By MATT STYPULKOSKI, Special to The Courant
The Hartford Courant
12:05 AM EDT, April 7, 2014
NASHVILLE – Geno Auriemma has made it known throughout the years that the three-point shot is one of his favorite weapons. But for about the past week, it hasn't been a favorite of his team.
After a 4 of 15 performance behind the arc against Stanford Sunday night, UConn is shooting just 27.3 percent over their past three games – a big departure from its 36.5 percent in the regular season.
The rim-clanking began against BYU in the Sweet 16 April 5, when the Huskies hit just 6 of 20 shots from long range.
The slump has been particularly bad in the opening stages of games. The Huskies missed all of their first seven three-pointers Sunday before Bria Hartley finally got one to fall more than 15 minutes in. Against the Cougars, they missed all eight of their first-half attempts. A 39 percent shooting effort against Texas A&M fell in between, but even on that night UConn opened 0-for-4.
"At one point I think Stanford had all five of their players inside the lane just daring us to make a shot," Auriemma said. "It's contagious."
That's led to three straight games in which UConn trailed by at least six points after rarely seeing a deficit for the better part of 36 games.
Their recently crowned player of the year, Breanna Stewart, has been particularly snake-bitten. She's hit just 2 of her last 11 shots from behind the arc.
Kaleena Mosqueda-Lewis, one of the game's premier sharpshooters, has made 5 of 16 three-pointers over that same stretch.
And yet, UConn is in the national championship game.
The winning formula has simply adapted to make up for a missing element. Auriemma still wants his team to shoot the ball when it's there – he was pleading with his players to take open looks against the Cardinal – but isn't forcing the issue. Instead, the emphasis is on doing everything else the Huskies can to put points on the board, or at least prevent the other team from doing it.
The Huskies' defense has been suffocating when they have needed it to be. They've yet to allow an opponent more than 56 points in the NCAA Tournament. They limited Chiney Ogwumike, Stanford's All-American who averages 26.4 points, to just 15. They kept the Cardinal, among the nation's 10 most efficient offensive teams, to just 38.2 percent from the floor.
"I've always said if you play great defense you put yourself in position to win the game," Auriemma said. "And then however good your offense is, that will depend on what the spread is. If your offense is great that night, you can win by a lot. But if your offense isn't great that night, you can still win if you play great defense."
That stifling defense has allowed them a bit more leeway on the offensive side of the ball, where ramping up the aggressiveness has been the key. The guards have been driving and the posts have been backing it down. Offensive rebounding has been rampant, and second-chance points have come in droves. As a result, UConn has outscored its last three opponents 103-48 in the paint.

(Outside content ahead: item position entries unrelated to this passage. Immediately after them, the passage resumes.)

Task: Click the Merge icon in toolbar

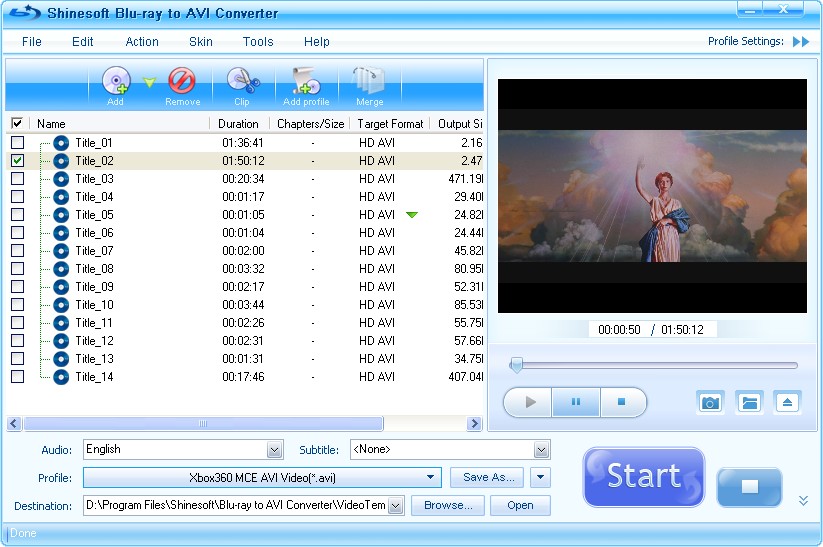Action: (369, 83)
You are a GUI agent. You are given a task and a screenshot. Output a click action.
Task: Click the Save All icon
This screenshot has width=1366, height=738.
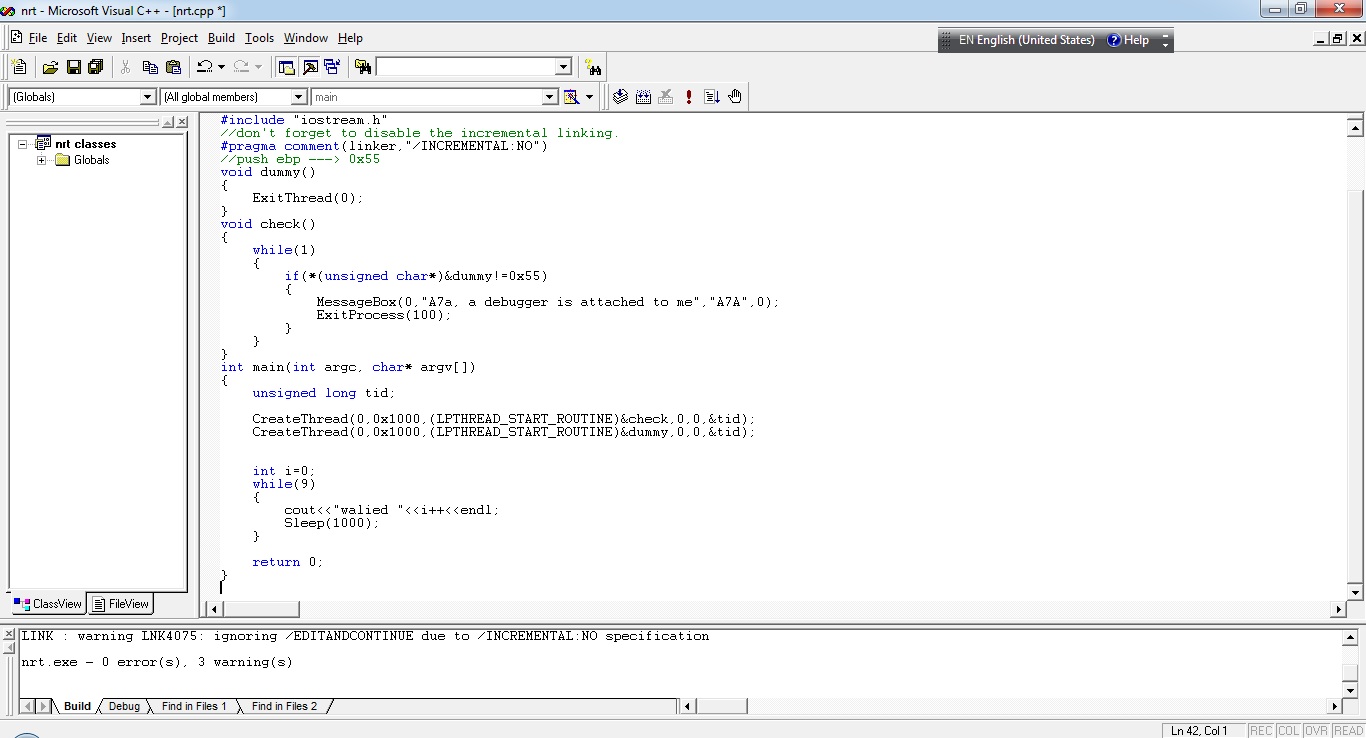coord(96,67)
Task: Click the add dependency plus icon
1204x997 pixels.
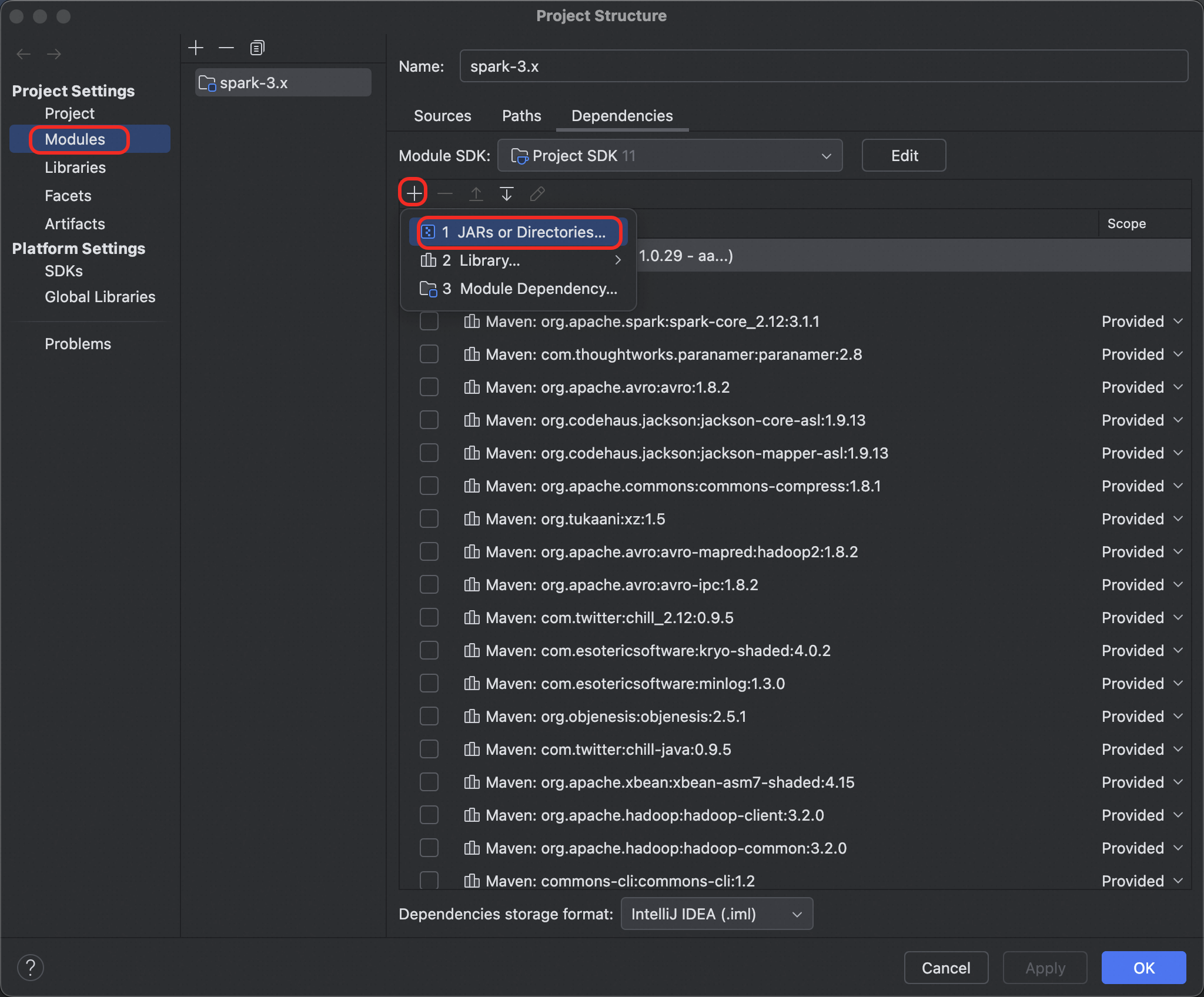Action: pyautogui.click(x=414, y=193)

Going inside has also resulted in trips to the free-throw line. Stewart has been the biggest beneficiary at the line, scoring 40.4 percent of her points the last three games on free-throw attempts.
"When the shots aren't falling, you want to try to get an easy basket," Stewart said.
Of course, it remains to be seen if the Huskies can continue this way and win a national title without hitting shots. But great teams have a way of winning games even when they're not playing at their best. And by doing that the past few rounds, they've at least given themselves a chance.